--- EXTRACTED INFORMATION Enclosed Below ---
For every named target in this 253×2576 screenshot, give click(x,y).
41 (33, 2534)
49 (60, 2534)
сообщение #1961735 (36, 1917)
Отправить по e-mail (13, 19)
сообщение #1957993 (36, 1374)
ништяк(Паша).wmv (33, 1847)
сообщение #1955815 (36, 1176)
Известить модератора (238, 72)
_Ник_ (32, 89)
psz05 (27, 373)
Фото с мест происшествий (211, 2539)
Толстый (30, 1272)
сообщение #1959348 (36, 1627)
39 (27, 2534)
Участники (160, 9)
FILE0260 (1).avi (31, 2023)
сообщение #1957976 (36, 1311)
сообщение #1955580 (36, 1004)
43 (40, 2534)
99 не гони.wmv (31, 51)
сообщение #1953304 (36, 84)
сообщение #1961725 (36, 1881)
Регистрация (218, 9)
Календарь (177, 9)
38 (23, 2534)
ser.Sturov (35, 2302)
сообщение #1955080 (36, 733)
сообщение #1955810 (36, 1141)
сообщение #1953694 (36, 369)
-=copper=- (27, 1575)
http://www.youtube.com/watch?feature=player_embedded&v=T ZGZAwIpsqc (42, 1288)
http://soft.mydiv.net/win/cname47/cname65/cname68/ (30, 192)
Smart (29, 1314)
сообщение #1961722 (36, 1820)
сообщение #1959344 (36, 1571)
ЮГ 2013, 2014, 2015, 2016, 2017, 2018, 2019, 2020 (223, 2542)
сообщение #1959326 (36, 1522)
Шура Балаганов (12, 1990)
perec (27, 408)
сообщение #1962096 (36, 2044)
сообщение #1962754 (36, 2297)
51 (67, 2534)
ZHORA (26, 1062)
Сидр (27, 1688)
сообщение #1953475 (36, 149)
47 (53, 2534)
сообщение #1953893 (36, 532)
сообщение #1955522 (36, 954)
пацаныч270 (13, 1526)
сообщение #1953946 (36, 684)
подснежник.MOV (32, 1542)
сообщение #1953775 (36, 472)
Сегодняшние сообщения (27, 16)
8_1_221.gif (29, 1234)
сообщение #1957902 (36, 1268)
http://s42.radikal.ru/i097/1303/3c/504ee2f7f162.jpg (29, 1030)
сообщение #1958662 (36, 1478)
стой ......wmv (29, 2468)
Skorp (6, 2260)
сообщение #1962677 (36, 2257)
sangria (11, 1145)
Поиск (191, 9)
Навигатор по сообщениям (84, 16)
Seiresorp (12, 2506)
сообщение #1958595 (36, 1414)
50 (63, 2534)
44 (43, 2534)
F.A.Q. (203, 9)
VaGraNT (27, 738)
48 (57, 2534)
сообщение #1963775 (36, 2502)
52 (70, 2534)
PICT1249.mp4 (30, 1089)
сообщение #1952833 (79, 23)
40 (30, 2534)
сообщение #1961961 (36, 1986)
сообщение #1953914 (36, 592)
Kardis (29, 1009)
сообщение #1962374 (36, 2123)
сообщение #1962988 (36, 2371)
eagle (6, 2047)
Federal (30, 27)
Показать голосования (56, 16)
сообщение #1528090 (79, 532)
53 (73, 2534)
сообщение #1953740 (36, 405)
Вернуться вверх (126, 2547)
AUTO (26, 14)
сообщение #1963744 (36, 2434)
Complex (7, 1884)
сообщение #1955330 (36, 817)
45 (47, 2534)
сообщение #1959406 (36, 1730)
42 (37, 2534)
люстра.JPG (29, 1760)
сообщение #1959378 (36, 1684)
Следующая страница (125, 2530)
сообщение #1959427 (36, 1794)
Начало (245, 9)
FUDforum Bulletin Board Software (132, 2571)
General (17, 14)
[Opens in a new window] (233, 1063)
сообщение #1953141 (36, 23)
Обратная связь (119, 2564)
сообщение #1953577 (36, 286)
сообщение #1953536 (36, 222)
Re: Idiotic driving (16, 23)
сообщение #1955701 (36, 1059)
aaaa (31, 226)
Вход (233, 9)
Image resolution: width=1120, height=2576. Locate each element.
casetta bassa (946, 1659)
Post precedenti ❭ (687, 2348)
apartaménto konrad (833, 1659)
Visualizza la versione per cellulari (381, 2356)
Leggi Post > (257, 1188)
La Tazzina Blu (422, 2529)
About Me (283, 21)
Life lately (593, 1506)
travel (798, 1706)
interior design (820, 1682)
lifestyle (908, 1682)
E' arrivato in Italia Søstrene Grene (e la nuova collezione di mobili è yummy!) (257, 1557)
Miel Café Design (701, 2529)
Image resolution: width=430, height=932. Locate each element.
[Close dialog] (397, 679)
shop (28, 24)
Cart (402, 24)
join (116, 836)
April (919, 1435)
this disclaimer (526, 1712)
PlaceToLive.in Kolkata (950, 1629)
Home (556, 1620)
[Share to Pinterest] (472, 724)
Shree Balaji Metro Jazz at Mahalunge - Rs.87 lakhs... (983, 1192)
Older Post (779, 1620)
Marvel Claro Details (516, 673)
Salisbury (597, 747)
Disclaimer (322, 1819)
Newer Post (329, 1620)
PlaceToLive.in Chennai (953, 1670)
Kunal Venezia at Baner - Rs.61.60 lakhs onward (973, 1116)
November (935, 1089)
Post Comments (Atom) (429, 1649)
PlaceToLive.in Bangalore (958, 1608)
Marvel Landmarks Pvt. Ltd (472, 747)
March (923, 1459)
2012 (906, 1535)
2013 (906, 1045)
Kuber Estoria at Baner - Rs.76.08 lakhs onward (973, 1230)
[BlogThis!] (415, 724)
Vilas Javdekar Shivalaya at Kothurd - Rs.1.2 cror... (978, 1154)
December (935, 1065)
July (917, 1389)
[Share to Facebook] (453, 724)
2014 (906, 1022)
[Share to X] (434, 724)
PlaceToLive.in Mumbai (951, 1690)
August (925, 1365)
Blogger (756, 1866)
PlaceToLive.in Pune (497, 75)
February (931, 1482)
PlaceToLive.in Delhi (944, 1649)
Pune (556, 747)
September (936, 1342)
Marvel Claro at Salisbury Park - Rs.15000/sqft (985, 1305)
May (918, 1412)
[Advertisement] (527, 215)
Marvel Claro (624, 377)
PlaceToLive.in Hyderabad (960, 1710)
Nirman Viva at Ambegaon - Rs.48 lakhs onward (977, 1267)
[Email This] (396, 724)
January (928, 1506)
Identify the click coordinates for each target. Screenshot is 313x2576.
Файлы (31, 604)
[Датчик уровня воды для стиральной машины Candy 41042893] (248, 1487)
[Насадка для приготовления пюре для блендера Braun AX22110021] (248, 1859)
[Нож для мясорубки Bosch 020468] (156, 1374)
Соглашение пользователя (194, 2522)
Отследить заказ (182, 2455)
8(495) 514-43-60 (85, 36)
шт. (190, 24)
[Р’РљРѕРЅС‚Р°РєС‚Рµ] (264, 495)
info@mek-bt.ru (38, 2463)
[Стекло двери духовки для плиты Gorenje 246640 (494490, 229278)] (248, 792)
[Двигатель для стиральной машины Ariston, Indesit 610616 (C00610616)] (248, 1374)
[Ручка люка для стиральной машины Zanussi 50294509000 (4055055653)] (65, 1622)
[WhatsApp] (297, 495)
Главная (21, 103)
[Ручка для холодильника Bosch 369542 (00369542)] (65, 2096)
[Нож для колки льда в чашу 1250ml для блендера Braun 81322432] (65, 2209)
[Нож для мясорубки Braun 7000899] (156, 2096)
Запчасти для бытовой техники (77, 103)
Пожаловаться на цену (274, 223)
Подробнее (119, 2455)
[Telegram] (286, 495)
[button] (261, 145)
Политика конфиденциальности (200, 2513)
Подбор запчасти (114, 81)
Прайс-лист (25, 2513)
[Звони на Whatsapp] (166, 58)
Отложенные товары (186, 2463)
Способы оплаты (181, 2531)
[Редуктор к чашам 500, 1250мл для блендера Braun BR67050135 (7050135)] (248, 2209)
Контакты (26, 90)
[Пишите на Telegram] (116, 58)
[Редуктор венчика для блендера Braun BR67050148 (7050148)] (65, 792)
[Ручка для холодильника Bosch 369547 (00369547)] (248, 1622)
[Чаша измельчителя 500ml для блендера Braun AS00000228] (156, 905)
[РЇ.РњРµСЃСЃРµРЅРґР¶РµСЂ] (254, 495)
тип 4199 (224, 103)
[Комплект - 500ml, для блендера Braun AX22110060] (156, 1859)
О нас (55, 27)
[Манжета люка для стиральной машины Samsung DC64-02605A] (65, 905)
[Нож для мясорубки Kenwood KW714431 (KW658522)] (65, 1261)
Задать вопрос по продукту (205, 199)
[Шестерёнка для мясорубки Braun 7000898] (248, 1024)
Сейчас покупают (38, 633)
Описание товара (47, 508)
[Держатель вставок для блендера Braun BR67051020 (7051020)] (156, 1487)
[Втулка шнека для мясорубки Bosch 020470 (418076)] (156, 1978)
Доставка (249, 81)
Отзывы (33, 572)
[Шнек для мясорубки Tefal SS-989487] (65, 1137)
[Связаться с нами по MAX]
--- End of Enclosed EXTRACTED INFORMATION ---
Copy only this part of the entries above: the line with "сообщение #1955580 (36, 1004)", the line with "сообщение #1955810 (36, 1141)", and the lines between, all exactly as written.

сообщение #1955580 (36, 1004)
43 (40, 2534)
99 не гони.wmv (31, 51)
сообщение #1953304 (36, 84)
сообщение #1961725 (36, 1881)
Регистрация (218, 9)
Календарь (177, 9)
38 (23, 2534)
ser.Sturov (35, 2302)
сообщение #1955080 (36, 733)
сообщение #1955810 (36, 1141)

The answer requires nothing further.